We presented PheWAS results for each MD SNP grouped by clusters determined by the MR-Clust algorithm. This helped us to review the association differences between clusters of SNPs with the traits identified in GWAS databases, which might explain some of the observed heterogeneity in the MR results.
Gene and pathway exploration
To explore the functional relevance of the identified clusters of MD instruments, we mapped instrument SNPs of each MD phenotype to genes and identified the pathways they are involved in. For gene mapping, we used the SNP2Gene function on the FUMA (the Functional Mapping and Annotation of GWAS) platform87, applying positional mapping (500 kb) and eQTL-based mapping (including only GTEx v8 breast or adipose tissue datasets). All default settings were applied, including the eQTL p-value threshold for significant snp-gene pairs (FDR < 0.05), to find genes whose expression was associated with the locus of instrument SNPs. The pathways were extracted using the enrichR R package (v3.1)88 (including pathway definitions from Reactome, KEGG, GO terms, and WikiPathway databases). We also used the ReactomeContentService4R R package (v1.4.0)89 to obtain more recent Reactome data (data accessible from enrichR is pre-2016). The pathway data was collected for a broader context only, and no formal gene-set overrepresentation analysis was performed.
Mediation analysis
Mediation analysis is used to quantify the effects of an exposure on an outcome, which act directly or indirectly via an intermediate variable (i.e., mediator)90. Identifying mediators of the relationship between the exposure and the outcome enables intervention on those mediators to mitigate or strengthen the effects of the exposure91.

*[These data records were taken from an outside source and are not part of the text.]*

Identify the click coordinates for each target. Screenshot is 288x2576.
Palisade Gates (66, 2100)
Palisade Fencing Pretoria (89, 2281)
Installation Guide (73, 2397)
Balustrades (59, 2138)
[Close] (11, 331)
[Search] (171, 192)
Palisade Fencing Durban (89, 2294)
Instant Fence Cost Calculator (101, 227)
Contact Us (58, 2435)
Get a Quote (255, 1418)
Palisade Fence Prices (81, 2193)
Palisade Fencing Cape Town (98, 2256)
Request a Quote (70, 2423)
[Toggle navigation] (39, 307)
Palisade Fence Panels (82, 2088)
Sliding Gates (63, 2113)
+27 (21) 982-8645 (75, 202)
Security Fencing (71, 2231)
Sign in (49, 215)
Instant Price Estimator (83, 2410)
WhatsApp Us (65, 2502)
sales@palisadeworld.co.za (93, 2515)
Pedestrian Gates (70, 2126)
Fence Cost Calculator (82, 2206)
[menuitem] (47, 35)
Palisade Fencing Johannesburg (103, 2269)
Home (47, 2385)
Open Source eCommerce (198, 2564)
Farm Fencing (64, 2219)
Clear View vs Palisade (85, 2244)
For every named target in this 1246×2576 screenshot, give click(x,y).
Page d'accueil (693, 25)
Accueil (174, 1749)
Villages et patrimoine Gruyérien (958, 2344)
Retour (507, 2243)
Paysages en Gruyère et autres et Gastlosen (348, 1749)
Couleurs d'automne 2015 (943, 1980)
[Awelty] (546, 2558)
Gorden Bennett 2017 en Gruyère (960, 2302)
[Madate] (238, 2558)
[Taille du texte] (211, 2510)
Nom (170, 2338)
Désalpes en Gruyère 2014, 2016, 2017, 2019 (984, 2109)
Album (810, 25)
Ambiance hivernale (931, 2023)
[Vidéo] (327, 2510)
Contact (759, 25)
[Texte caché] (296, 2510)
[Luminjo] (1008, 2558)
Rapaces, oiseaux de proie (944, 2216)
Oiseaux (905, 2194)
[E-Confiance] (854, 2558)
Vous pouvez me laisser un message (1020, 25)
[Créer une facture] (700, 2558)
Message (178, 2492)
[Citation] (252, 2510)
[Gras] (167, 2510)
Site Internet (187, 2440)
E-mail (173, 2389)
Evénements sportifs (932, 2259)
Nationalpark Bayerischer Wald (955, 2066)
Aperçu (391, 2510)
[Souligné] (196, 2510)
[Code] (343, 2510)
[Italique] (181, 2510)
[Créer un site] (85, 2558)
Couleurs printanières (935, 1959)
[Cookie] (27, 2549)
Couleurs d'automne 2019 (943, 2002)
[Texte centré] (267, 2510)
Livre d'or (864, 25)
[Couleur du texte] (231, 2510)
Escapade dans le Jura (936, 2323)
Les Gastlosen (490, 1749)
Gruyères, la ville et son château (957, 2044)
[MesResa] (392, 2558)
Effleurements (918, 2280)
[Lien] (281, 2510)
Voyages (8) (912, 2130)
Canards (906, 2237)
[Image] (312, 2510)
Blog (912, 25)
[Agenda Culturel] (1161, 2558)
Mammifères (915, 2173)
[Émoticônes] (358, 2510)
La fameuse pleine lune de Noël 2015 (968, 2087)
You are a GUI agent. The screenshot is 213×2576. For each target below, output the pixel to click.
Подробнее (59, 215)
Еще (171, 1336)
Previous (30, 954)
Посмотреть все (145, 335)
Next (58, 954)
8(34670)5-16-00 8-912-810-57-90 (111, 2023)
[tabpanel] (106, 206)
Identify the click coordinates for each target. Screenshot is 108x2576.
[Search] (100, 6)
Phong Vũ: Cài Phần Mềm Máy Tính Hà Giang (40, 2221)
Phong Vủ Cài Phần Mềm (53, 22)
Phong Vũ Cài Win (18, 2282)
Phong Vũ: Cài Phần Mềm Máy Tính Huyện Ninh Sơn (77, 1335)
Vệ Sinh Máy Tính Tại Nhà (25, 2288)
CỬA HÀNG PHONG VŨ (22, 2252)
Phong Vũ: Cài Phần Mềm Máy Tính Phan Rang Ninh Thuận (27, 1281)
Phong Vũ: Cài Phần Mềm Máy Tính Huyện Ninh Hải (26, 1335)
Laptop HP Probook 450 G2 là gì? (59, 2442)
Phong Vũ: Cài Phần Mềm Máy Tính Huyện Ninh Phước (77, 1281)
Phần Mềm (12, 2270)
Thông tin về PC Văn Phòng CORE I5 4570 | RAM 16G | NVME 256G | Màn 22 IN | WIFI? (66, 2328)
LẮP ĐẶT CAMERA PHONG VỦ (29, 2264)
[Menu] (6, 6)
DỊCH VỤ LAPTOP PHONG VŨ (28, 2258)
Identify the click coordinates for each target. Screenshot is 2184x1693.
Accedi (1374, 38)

The total effect of exposure on outcome includes both a direct effect and any indirect effects via one or more mediators. The total effect is captured by a standard univariable MR analysis. To decompose direct and indirect effects, we used the results from two-step MR and MVMR in two mediation analysis methods: Difference method and Product method.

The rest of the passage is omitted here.